Right of members, managers, dissociated members to information: members do not have a right to separately inspect or copy the records of a DAO, and the DAO is under no obligation to furnish any information concerning the organization’s activities, financial condition, or other circumstances to the extent that information is available on the open blockchain.

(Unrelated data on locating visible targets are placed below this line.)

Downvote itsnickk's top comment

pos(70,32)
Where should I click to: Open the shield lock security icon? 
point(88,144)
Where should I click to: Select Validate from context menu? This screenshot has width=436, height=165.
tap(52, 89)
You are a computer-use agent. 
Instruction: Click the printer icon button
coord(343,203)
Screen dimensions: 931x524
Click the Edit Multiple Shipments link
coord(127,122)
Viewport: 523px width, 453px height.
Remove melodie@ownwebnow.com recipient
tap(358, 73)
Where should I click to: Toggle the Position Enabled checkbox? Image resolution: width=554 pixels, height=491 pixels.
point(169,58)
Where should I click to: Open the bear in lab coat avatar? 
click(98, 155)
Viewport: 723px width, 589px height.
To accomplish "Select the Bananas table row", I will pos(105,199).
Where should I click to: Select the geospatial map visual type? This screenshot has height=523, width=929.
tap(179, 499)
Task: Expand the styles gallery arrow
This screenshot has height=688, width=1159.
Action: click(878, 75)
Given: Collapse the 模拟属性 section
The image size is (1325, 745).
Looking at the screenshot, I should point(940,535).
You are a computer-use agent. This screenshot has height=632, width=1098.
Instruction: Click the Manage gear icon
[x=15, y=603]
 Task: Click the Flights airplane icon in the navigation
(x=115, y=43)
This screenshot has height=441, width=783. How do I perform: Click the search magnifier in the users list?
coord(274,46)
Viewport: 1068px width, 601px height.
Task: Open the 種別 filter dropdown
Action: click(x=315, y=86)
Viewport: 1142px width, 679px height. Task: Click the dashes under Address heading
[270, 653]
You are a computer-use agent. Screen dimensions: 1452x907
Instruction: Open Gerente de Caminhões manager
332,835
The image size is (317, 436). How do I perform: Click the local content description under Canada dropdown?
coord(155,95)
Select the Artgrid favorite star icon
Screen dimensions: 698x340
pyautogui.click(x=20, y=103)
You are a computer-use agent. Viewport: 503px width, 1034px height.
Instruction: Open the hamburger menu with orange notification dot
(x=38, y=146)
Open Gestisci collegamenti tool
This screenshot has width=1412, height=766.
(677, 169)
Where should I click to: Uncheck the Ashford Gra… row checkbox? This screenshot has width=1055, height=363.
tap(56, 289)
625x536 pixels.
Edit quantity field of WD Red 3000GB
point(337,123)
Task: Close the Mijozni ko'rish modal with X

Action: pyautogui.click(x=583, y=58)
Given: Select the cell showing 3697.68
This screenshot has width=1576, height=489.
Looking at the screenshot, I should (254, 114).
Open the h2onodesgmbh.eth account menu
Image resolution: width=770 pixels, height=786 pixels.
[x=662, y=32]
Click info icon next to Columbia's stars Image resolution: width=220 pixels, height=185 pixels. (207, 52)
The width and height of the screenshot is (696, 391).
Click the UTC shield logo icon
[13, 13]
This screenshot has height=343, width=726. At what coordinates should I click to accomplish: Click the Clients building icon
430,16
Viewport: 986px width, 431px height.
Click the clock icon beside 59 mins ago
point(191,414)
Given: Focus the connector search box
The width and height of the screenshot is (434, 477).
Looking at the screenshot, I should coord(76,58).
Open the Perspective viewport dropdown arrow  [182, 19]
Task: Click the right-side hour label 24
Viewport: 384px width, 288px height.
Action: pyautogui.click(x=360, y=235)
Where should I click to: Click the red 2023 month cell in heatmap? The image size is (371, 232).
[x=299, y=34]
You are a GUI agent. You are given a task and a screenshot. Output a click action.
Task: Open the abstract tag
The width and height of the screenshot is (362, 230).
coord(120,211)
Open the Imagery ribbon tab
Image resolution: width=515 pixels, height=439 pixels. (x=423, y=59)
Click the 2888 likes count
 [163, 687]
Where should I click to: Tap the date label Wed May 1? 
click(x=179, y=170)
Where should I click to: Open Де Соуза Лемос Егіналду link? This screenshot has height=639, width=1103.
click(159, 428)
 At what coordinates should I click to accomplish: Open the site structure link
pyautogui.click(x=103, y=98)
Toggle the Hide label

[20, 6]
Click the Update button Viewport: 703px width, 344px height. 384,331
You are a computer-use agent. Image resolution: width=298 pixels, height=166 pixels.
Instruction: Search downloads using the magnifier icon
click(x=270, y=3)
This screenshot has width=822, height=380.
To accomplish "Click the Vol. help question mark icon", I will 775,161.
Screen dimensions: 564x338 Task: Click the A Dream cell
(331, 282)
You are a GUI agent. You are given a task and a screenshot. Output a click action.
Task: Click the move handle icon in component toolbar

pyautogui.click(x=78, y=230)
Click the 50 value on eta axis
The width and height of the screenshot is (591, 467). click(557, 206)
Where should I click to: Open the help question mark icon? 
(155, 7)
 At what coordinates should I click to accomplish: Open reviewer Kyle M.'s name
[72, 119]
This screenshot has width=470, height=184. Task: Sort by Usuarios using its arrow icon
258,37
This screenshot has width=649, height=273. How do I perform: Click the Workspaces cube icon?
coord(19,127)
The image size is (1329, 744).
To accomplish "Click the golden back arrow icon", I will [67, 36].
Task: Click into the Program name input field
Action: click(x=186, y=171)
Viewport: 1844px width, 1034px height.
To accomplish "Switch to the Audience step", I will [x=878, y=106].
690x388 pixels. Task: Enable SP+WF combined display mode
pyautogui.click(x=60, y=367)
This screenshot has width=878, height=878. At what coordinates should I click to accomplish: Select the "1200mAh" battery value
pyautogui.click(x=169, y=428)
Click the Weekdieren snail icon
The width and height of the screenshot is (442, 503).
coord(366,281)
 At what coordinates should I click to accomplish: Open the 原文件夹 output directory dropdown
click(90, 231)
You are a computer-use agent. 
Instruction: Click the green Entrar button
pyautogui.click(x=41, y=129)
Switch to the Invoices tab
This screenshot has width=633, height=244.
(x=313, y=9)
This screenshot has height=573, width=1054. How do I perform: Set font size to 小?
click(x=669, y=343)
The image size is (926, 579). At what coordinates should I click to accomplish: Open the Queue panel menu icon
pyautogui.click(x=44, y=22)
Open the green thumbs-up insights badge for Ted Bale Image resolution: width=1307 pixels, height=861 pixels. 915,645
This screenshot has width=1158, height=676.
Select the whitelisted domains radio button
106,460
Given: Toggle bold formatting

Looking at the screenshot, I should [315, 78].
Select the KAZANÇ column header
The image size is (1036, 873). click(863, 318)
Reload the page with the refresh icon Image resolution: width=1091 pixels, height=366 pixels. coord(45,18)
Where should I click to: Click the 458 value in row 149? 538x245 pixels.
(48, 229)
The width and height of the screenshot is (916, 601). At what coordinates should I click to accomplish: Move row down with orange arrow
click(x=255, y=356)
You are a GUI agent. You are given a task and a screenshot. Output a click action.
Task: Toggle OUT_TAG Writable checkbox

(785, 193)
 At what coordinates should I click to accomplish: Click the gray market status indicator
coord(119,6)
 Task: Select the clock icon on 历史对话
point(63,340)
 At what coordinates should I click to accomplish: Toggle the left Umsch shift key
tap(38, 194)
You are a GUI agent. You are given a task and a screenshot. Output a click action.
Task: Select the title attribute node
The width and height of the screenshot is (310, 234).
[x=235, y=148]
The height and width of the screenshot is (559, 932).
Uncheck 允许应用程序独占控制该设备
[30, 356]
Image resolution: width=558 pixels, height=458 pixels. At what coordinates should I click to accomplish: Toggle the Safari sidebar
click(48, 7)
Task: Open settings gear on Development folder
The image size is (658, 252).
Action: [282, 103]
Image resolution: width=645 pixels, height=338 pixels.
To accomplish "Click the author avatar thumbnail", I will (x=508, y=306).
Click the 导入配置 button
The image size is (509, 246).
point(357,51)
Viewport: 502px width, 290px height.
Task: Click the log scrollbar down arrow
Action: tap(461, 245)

Liability of Members and Managers:

  • The debts, obligations, or other liabilities of an LLC: (1) are solely the debts, obligations, or other liabilities of the company; and (2) do not become the debts, obligations, or other liabilities of a member or manager solely because the member is acting as a member or manager acting as a manager.
  • The failure of an LLC to observe any particular formalities relating to the exercise of its powers or management of its activities is not a ground for imposing liability on the members or managers for the debts, obligations, or other liabilities of the company.

Withdrawal of members:

  • A member may only withdraw from a DAO LLC under the terms outlined in the Articles, the smart contracts or, if applicable, the operating agreement. If no terms and conditions for withdrawal of a member are set forth for a member-managed DAO, a member may withdraw only via a vote by a majority of the members.
  • A member cannot have the organization dissolved for failure to return the member’s contribution of capital.
  • Unless otherwise provided for in the articles, smart contracts, or operating agreement, a withdrawn member forfeits all membership interests in the DAO, including any governance or economic rights.

Controlling authority: The articles of organization and the operating agreement of a DAO are effective as statements of authority. Where the underlying articles of organization and operating agreement are in conflict, the articles of organization control. Where the underlying articles of organization and smart contract conflict, the smart contract controls.

Federal Withholding Tax: Taxes are not addressed in the DAO Supplement. Nevertheless, a presumption can be made that DAO LLCs will be treated just like any other LLC for tax purposes. DAOs that involve foreign members should therefore always be cognizant of the Federal Withholding Tax, which subjects foreign nationals to a 30% standard flat-rate tax on US source income. The tax is typically withheld from payments made to foreign nationals.



This article is provided for your convenience and does not constitute legal advice. The information provided herein may not be applicable in all situations and should not be acted upon without specific legal advice based on particular situations. Prior results do not guarantee a similar outcome.